----- Available data -----

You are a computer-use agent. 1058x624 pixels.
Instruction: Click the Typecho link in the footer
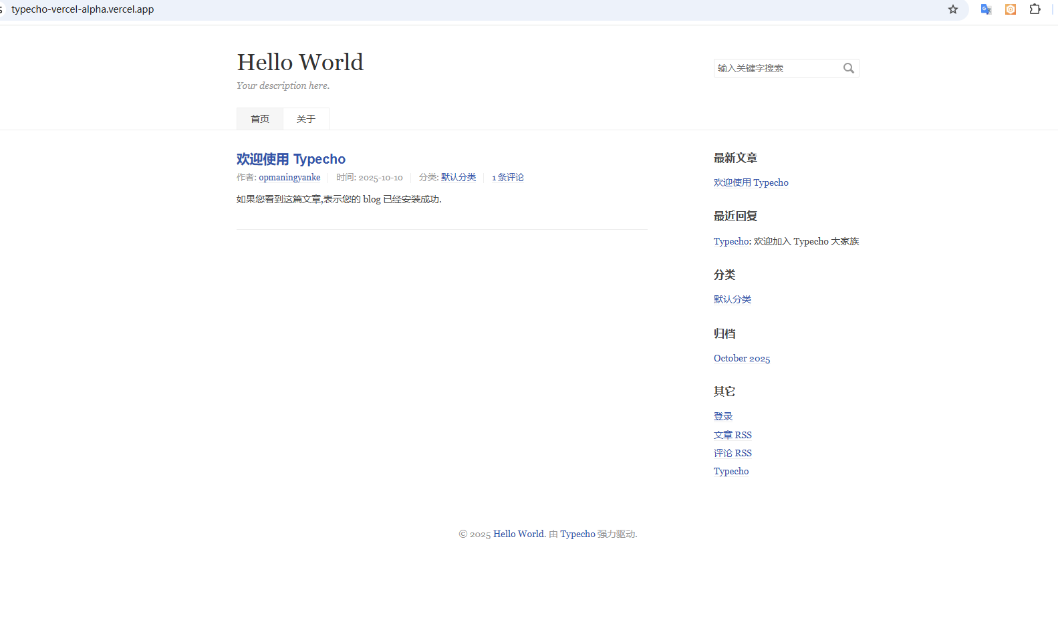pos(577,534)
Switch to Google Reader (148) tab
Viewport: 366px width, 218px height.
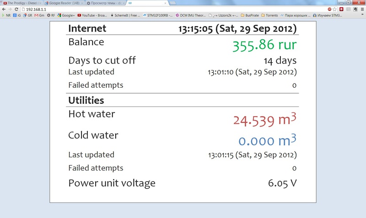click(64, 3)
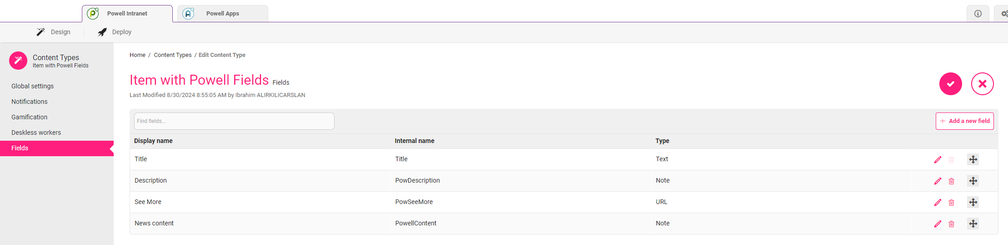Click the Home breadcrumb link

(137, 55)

-----

The reply must hold each line of the records verbatim and no pictures.

* Written response:
You are a computer-use agent. 1058x624 pixels.
Instruction: Click the Typecho link in the footer
pos(577,534)
Switch to Google Reader (148) tab
Viewport: 366px width, 218px height.
click(64, 3)
Click the Home breadcrumb link

(137, 55)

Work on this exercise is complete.